Second, both bills would require Android to be in essentially the position it finds itself in China—unable to enforce its operating system terms of service based on prior vetting. In China, it lacks an app store, disabling it from prior vetting. Under OAMA and AICOA, Android would be presumptively barred from restricting an app’s access based on Google Play vetting. The inability to remove an app based on exceeding the vetting permissions puts Android and its consumers a step behind attacks like Pinduoduo’s (which are unfortunately common), where the initial version of the app complies with terms of service at first, but an update brings it way out of compliance. Just as important, this situation shows clearly that the profit incentive to steal data and get away with it is quite strong. Fending off attackers is not only an exercise in combatting low-investment, half-hearted attempts—it also involves anticipating well-resourced attempts from ostensibly rule-abiding companies. You can see how a presumption of illegality for app removal completely negates this wary, security-first approach, which the federal government’s own Cybersecurity and Infrastructure Security Administration (CISA) is promoting tirelessly.
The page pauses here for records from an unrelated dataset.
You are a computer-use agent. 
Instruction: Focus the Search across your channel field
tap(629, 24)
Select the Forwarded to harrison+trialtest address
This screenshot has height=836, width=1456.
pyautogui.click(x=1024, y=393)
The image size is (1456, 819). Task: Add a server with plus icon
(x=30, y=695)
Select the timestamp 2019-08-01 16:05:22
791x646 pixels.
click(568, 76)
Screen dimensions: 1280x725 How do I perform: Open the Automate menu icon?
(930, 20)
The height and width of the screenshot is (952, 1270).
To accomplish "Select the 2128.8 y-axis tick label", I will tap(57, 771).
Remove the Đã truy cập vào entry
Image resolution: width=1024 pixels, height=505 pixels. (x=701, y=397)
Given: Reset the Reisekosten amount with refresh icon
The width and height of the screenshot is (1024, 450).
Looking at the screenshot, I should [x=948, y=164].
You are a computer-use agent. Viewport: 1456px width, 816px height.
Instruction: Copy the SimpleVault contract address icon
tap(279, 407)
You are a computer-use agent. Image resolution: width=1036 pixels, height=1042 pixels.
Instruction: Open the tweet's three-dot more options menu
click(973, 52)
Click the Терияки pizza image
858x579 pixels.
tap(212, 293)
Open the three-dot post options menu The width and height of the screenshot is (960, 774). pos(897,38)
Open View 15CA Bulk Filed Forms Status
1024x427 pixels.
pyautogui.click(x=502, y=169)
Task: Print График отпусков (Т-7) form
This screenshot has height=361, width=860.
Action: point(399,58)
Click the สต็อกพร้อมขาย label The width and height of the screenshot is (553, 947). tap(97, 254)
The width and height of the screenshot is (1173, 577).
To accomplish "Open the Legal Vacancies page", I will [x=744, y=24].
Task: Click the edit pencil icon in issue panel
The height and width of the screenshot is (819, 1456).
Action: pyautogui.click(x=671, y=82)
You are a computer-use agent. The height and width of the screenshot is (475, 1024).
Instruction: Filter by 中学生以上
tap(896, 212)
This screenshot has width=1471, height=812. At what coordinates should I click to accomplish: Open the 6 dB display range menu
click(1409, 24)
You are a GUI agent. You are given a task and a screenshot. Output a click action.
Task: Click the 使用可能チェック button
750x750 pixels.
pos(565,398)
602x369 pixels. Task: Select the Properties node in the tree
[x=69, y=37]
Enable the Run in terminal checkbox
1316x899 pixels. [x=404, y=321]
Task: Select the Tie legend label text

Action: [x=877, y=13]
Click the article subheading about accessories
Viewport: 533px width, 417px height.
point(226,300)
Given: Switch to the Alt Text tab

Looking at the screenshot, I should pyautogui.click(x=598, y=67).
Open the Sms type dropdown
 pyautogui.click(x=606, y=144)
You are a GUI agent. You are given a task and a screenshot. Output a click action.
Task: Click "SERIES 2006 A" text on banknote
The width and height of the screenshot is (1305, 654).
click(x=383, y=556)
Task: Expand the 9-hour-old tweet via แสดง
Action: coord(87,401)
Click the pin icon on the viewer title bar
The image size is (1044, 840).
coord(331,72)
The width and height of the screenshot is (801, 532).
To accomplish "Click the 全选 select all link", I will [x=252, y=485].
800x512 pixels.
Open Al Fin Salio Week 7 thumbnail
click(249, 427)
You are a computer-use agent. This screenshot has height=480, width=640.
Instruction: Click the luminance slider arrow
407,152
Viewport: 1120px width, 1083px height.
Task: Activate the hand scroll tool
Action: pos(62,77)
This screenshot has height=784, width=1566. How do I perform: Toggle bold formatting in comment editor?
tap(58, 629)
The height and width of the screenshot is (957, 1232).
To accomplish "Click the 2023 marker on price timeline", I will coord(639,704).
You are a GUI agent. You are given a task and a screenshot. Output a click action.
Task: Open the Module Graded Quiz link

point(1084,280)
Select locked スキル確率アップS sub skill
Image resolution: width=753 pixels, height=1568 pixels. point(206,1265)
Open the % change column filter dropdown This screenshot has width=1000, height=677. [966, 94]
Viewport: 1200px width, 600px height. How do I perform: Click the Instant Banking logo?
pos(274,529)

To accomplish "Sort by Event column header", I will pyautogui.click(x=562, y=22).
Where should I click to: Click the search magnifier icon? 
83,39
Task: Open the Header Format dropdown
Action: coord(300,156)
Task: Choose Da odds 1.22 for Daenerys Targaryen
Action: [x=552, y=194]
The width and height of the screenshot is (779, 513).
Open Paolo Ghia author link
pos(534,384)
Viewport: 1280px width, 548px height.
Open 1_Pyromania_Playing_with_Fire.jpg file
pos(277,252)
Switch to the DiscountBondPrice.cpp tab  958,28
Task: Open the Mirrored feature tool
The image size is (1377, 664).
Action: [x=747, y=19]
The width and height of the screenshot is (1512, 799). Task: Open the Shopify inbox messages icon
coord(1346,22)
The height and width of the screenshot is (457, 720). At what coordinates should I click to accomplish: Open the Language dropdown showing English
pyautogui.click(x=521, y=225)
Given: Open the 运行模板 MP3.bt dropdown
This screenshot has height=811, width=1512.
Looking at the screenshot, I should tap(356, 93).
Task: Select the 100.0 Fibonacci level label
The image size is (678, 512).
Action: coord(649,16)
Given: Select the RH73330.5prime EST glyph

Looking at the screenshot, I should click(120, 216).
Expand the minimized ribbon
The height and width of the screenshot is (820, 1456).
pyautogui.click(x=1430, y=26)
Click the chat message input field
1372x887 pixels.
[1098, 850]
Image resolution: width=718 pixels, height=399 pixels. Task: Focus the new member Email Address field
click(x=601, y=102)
Third, the only other way to remove Pinduoduo legally besides the official list exception is extremely narrow and difficult-to-meet. Both bills would allow Android to overcome the presumption that restricting Pinduoduo’s access is illegal by showing that such an action is not pretextual, narrowly tailored, and could not be achieved through a less discriminatory means. Such a showing would require a great deal of evidence that the app had actually harmed people, imposing on Android an obligation to wait and watch while people are harmed before acting to protect them. In short, we’d be waiting much longer for Android to remove it under either regime, as its attorneys put together a case to rebut the presumption that the removal is illegal. If you think this is overstatement, consider that up to 10 percent of the company’s revenue would be on the line under AICOA and treble damages under OAMA (which would give Pinduoduo its own private cause of action to punish Android for removing it). Legal departments tend to require a buffer zone around laws with huge penalties.
Pinduoduo is not an isolated incident. A University of California at San Diego (UCSD) study just found that the number of smart devices infected with spyware increased by 63 percent between September 2020 and May 2021. As the study’s authors observe, “All of these challenges highlight the need for a more creative, diverse and comprehensive set of interventions from industry, government and the research community. While technical defenses can be part of the solution . . . to prevent surveillance from becoming a consumer commodity.” Unfortunately, AICOA and OAMA would punish the app stores for developing any of these proactive interventions, since they would render the enforcement mechanisms presumptively illegal. That legal backdrop would only widen spyware’s path to consumer commodity and accelerate its development. If Congress wants to help avoid America’s own Pinduoduo episode and stem the spyware tide, it should work on privacy and data security and avoid subsidizing spyware by passing OAMA or AICOA.